*Data supplied*.
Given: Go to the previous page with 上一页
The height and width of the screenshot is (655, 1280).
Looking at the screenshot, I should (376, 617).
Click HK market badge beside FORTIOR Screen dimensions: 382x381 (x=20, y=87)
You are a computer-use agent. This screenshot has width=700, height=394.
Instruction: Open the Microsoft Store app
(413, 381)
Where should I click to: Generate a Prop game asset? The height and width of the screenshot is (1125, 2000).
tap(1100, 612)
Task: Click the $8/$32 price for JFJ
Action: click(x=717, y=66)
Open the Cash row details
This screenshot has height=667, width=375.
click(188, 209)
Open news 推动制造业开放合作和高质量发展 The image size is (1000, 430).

*What the task asks*.
Rewrite all of the items with every "Open" changed to "Launch", keeping everything else the same.

*Complete response*.
Given: Go to the previous page with 上一页
The height and width of the screenshot is (655, 1280).
Looking at the screenshot, I should (376, 617).
Click HK market badge beside FORTIOR Screen dimensions: 382x381 (x=20, y=87)
You are a computer-use agent. This screenshot has width=700, height=394.
Instruction: Launch the Microsoft Store app
(413, 381)
Where should I click to: Generate a Prop game asset? The height and width of the screenshot is (1125, 2000).
tap(1100, 612)
Task: Click the $8/$32 price for JFJ
Action: click(x=717, y=66)
Launch the Cash row details
This screenshot has height=667, width=375.
click(188, 209)
Launch news 推动制造业开放合作和高质量发展 The image size is (1000, 430).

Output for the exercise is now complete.